Eu abro os olhos. O mundo está confuso e borrado ao meu redor. Preciso piscar algumas vezes para focalizar minha visão e entender onde estou.

Tem uma mulher de branco na minha frente. Aliás, tudo à minha volta é branco. Os lençóis que me cobrem são brancos, o teto é branco, as paredes que cercam esse quartinho são brancas. A única coisa com um pingo de cor é a máquina ao meu lado, que marca os bipes do meu coração.

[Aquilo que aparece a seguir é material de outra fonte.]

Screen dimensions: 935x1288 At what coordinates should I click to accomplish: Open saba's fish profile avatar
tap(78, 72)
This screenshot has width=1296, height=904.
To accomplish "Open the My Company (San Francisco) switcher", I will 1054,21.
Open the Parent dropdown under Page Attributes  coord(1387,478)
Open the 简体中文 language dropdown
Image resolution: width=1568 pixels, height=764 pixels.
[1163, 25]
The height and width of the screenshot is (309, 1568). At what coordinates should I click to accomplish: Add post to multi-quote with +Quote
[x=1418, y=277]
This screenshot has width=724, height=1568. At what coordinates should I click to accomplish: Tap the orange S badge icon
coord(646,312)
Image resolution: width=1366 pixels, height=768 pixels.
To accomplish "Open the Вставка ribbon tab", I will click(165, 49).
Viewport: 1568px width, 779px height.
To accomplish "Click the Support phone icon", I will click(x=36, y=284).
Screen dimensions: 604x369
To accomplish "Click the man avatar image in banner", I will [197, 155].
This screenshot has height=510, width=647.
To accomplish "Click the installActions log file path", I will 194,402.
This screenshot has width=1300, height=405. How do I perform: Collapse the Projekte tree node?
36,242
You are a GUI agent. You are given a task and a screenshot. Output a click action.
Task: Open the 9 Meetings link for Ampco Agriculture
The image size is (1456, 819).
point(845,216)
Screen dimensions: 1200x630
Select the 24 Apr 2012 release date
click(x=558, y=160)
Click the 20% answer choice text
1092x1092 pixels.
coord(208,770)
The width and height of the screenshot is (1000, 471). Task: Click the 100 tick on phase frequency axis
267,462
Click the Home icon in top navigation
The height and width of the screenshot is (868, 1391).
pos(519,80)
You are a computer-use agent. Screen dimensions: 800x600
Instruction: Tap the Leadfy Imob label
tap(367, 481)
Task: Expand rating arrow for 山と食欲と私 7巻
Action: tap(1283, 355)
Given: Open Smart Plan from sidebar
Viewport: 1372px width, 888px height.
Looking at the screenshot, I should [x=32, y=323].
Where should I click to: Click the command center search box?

— Oi — eu digo. Minha voz sai rouca, arrastada. Sinto minha boca seca e grudenta.

— Como está se sentindo? — a mulher pergunta, numa tentativa de português. Está escrito "Enfermeira Alena" no bolso do jaleco dela.

Eu fecho os olhos. Começo a me lembrar dos últimos acontecimentos. O sumiço de Raíssa, o aparecimento de Alice, nossa ida ao cativeiro, Doc com Hari e Gabi, minha queda, Stefani...

— Tonta — eu respondo. 

Ela sorri, daquele jeito que as pessoas sorriem em hospitais, tentando transmitir confiança para os pacientes.

— Você teve sorte — ela diz. — Pode considerar que nasceu de novo.

Eu a encaro.

— Como assim?

— O corte que você fez atingiu parcialmente sua veia femoral. Se fosse um pouco mais profundo, a ponto de rompê-la, você estaria morta.

Eu engasgo, surpresa com a objetividade e frieza dessa mulher. Alguém precisa ensinar o que é empatia para ela.

— Essa veia é famosa por esguichar muito sangue — ela continua. — Se não forem feitos os primeiros socorros logo, o quadro se torna irreversível. Você chegou aqui com um torniquete improvisado, um pedaço de blusa amarrado na perna. Não é o mais adequado em uma situação assim, mas se você estivesse sem aquilo, teria sido muito pior. Sua amiga ajudou a salvar sua vida. — Ela abre um sorriso um pouco exagerado. — Apesar disso, você precisou de uma transfusão de sangue. Em seguida, os médicos fecharam o corte e foi feito um curativo.

— Obrigada — eu digo, meio sem saber o que dizer. — Você sabe... se as outras meninas estão bem?

— Elas estão esperando para te ver — Alena diz. — Mas você precisa estar se sentindo bem para receber visitas.

— Tô ótima — eu respondo. — Só quero ver todas elas logo.

— Você acabou de me dizer que estava tonta — ela observa. — Tem certeza de que quer visitas?

— Tenho — eu afirmo. — Tudo vai passar quando eu vê-las.

Ela me olha de um jeito afetado. Parece amolecer um pouco e deixa de manter a postura tão fria.

— Tá bom — ela cede. — Vou chamar.

Ela sai do quarto e me deixa sozinha com os fios e o cheiro de antisséptico que paira pelo ar.

Eu inspiro fundo e penso em como vim parar aqui. Tento montar uma ordem cronológica dos acontecimentos, mas em um determinado momento os fatos se embaralham na minha cabeça, é difícil dizer de quando são minhas lembranças.